= Beginning of Section =

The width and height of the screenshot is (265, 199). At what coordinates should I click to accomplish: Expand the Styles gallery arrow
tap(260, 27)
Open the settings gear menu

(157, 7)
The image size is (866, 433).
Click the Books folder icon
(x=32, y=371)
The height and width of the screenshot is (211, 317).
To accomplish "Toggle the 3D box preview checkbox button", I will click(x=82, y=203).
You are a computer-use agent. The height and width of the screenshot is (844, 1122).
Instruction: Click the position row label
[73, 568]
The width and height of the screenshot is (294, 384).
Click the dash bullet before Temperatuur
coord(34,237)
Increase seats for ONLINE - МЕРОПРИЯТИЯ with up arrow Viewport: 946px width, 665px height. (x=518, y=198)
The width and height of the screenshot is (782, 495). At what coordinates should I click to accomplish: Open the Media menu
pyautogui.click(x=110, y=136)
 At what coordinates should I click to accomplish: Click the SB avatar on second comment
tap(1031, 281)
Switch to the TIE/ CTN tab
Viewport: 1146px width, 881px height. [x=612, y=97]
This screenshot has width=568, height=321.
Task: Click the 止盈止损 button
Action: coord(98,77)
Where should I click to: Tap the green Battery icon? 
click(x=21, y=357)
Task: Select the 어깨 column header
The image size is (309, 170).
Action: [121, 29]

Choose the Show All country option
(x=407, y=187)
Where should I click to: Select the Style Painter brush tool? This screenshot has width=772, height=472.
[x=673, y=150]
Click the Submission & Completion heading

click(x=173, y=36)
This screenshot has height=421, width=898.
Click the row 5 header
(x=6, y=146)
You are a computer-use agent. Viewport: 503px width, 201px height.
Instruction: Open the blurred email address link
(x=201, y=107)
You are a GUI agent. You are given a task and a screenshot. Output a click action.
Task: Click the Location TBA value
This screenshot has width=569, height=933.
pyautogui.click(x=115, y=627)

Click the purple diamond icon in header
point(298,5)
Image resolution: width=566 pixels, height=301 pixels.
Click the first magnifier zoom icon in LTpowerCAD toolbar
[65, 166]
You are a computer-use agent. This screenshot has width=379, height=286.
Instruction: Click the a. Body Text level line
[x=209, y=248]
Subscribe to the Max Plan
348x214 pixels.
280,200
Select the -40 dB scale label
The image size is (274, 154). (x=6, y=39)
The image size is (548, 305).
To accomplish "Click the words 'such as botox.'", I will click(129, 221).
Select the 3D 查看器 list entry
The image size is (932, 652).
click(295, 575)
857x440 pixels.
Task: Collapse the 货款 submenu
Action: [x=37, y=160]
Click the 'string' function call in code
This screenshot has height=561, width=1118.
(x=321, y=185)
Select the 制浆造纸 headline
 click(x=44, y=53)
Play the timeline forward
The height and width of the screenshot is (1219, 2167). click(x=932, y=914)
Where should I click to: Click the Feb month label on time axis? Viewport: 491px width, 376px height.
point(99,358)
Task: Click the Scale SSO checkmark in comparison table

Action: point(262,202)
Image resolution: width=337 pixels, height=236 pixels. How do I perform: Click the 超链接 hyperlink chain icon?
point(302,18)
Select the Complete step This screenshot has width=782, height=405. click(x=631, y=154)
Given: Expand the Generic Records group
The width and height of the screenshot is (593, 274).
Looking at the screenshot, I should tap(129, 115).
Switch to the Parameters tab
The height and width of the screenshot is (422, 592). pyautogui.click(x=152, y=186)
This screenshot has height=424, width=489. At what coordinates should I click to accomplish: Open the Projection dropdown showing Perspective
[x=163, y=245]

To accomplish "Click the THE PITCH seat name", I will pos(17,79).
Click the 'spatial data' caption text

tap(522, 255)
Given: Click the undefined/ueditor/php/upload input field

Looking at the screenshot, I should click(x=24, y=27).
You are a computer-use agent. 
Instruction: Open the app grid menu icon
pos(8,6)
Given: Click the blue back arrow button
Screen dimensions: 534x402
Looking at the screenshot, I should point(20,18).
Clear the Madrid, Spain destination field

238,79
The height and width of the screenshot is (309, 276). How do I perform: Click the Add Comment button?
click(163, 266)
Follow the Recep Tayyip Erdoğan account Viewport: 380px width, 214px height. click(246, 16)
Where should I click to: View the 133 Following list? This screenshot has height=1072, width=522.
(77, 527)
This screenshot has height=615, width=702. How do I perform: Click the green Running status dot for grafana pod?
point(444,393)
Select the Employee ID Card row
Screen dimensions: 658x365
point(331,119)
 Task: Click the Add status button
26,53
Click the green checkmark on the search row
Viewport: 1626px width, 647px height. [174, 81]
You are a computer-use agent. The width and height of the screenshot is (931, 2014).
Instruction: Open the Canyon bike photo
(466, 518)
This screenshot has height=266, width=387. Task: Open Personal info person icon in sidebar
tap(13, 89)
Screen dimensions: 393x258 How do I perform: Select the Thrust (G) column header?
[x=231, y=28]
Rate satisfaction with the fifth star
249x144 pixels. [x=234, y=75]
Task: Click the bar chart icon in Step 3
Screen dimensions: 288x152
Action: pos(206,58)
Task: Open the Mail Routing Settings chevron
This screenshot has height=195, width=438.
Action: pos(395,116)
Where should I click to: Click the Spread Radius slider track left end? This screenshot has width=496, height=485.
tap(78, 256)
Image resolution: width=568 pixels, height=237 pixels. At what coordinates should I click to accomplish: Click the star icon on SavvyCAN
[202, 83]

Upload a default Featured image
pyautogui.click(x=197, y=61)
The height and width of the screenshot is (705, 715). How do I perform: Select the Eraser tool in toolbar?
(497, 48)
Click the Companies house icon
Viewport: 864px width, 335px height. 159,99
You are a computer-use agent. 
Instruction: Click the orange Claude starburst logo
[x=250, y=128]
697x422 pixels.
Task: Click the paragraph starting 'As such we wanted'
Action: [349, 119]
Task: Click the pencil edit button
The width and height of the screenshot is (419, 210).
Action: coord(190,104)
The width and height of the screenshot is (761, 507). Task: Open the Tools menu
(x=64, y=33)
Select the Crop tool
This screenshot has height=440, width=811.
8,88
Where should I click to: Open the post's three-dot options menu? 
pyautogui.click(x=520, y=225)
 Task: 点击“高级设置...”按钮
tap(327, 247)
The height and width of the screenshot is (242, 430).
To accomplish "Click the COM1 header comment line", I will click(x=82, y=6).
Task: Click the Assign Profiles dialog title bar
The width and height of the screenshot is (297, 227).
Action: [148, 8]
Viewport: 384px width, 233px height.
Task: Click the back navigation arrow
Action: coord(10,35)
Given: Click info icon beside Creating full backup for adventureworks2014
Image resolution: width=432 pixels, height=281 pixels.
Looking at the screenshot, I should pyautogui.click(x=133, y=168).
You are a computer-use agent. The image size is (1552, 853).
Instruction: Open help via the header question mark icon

= End of Section =

Without changing a single character, write out all of the entries.

TASK ANSWER:
The width and height of the screenshot is (265, 199). At what coordinates should I click to accomplish: Expand the Styles gallery arrow
tap(260, 27)
Open the settings gear menu

(157, 7)
The image size is (866, 433).
Click the Books folder icon
(x=32, y=371)
The height and width of the screenshot is (211, 317).
To accomplish "Toggle the 3D box preview checkbox button", I will click(x=82, y=203).
You are a computer-use agent. The height and width of the screenshot is (844, 1122).
Instruction: Click the position row label
[73, 568]
The width and height of the screenshot is (294, 384).
Click the dash bullet before Temperatuur
coord(34,237)
Increase seats for ONLINE - МЕРОПРИЯТИЯ with up arrow Viewport: 946px width, 665px height. (x=518, y=198)
The width and height of the screenshot is (782, 495). At what coordinates should I click to accomplish: Open the Media menu
pyautogui.click(x=110, y=136)
 At what coordinates should I click to accomplish: Click the SB avatar on second comment
tap(1031, 281)
Switch to the TIE/ CTN tab
Viewport: 1146px width, 881px height. [x=612, y=97]
This screenshot has width=568, height=321.
Task: Click the 止盈止损 button
Action: coord(98,77)
Where should I click to: Tap the green Battery icon? 
click(x=21, y=357)
Task: Select the 어깨 column header
The image size is (309, 170).
Action: [121, 29]

Choose the Show All country option
(x=407, y=187)
Where should I click to: Select the Style Painter brush tool? This screenshot has width=772, height=472.
[x=673, y=150]
Click the Submission & Completion heading

click(x=173, y=36)
This screenshot has height=421, width=898.
Click the row 5 header
(x=6, y=146)
You are a computer-use agent. Viewport: 503px width, 201px height.
Instruction: Open the blurred email address link
(x=201, y=107)
You are a GUI agent. You are given a task and a screenshot. Output a click action.
Task: Click the Location TBA value
This screenshot has width=569, height=933.
pyautogui.click(x=115, y=627)

Click the purple diamond icon in header
point(298,5)
Image resolution: width=566 pixels, height=301 pixels.
Click the first magnifier zoom icon in LTpowerCAD toolbar
[65, 166]
You are a computer-use agent. This screenshot has width=379, height=286.
Instruction: Click the a. Body Text level line
[x=209, y=248]
Subscribe to the Max Plan
348x214 pixels.
280,200
Select the -40 dB scale label
The image size is (274, 154). (x=6, y=39)
The image size is (548, 305).
To accomplish "Click the words 'such as botox.'", I will click(129, 221).
Select the 3D 查看器 list entry
The image size is (932, 652).
click(295, 575)
857x440 pixels.
Task: Collapse the 货款 submenu
Action: [x=37, y=160]
Click the 'string' function call in code
This screenshot has height=561, width=1118.
(x=321, y=185)
Select the 制浆造纸 headline
 click(x=44, y=53)
Play the timeline forward
The height and width of the screenshot is (1219, 2167). click(x=932, y=914)
Where should I click to: Click the Feb month label on time axis? Viewport: 491px width, 376px height.
point(99,358)
Task: Click the Scale SSO checkmark in comparison table

Action: point(262,202)
Image resolution: width=337 pixels, height=236 pixels. How do I perform: Click the 超链接 hyperlink chain icon?
point(302,18)
Select the Complete step This screenshot has width=782, height=405. click(x=631, y=154)
Given: Expand the Generic Records group
The width and height of the screenshot is (593, 274).
Looking at the screenshot, I should tap(129, 115).
Switch to the Parameters tab
The height and width of the screenshot is (422, 592). pyautogui.click(x=152, y=186)
This screenshot has height=424, width=489. At what coordinates should I click to accomplish: Open the Projection dropdown showing Perspective
[x=163, y=245]

To accomplish "Click the THE PITCH seat name", I will pos(17,79).
Click the 'spatial data' caption text

tap(522, 255)
Given: Click the undefined/ueditor/php/upload input field

Looking at the screenshot, I should click(x=24, y=27).
You are a computer-use agent. 
Instruction: Open the app grid menu icon
pos(8,6)
Given: Click the blue back arrow button
Screen dimensions: 534x402
Looking at the screenshot, I should point(20,18).
Clear the Madrid, Spain destination field

238,79
The height and width of the screenshot is (309, 276). How do I perform: Click the Add Comment button?
click(163, 266)
Follow the Recep Tayyip Erdoğan account Viewport: 380px width, 214px height. click(246, 16)
Where should I click to: View the 133 Following list? This screenshot has height=1072, width=522.
(77, 527)
This screenshot has height=615, width=702. How do I perform: Click the green Running status dot for grafana pod?
point(444,393)
Select the Employee ID Card row
Screen dimensions: 658x365
point(331,119)
 Task: Click the Add status button
26,53
Click the green checkmark on the search row
Viewport: 1626px width, 647px height. [174, 81]
You are a computer-use agent. The width and height of the screenshot is (931, 2014).
Instruction: Open the Canyon bike photo
(466, 518)
This screenshot has height=266, width=387. Task: Open Personal info person icon in sidebar
tap(13, 89)
Screen dimensions: 393x258 How do I perform: Select the Thrust (G) column header?
[x=231, y=28]
Rate satisfaction with the fifth star
249x144 pixels. [x=234, y=75]
Task: Click the bar chart icon in Step 3
Screen dimensions: 288x152
Action: pos(206,58)
Task: Open the Mail Routing Settings chevron
This screenshot has height=195, width=438.
Action: pos(395,116)
Where should I click to: Click the Spread Radius slider track left end? This screenshot has width=496, height=485.
tap(78, 256)
Image resolution: width=568 pixels, height=237 pixels. At what coordinates should I click to accomplish: Click the star icon on SavvyCAN
[202, 83]

Upload a default Featured image
pyautogui.click(x=197, y=61)
The height and width of the screenshot is (705, 715). How do I perform: Select the Eraser tool in toolbar?
(497, 48)
Click the Companies house icon
Viewport: 864px width, 335px height. 159,99
You are a computer-use agent. 
Instruction: Click the orange Claude starburst logo
[x=250, y=128]
697x422 pixels.
Task: Click the paragraph starting 'As such we wanted'
Action: [349, 119]
Task: Click the pencil edit button
The width and height of the screenshot is (419, 210).
Action: coord(190,104)
The width and height of the screenshot is (761, 507). Task: Open the Tools menu
(x=64, y=33)
Select the Crop tool
This screenshot has height=440, width=811.
8,88
Where should I click to: Open the post's three-dot options menu? 
pyautogui.click(x=520, y=225)
 Task: 点击“高级设置...”按钮
tap(327, 247)
The height and width of the screenshot is (242, 430).
To accomplish "Click the COM1 header comment line", I will click(x=82, y=6).
Task: Click the Assign Profiles dialog title bar
The width and height of the screenshot is (297, 227).
Action: [148, 8]
Viewport: 384px width, 233px height.
Task: Click the back navigation arrow
Action: coord(10,35)
Given: Click info icon beside Creating full backup for adventureworks2014
Image resolution: width=432 pixels, height=281 pixels.
Looking at the screenshot, I should pyautogui.click(x=133, y=168).
You are a computer-use agent. The image size is (1552, 853).
Instruction: Open help via the header question mark icon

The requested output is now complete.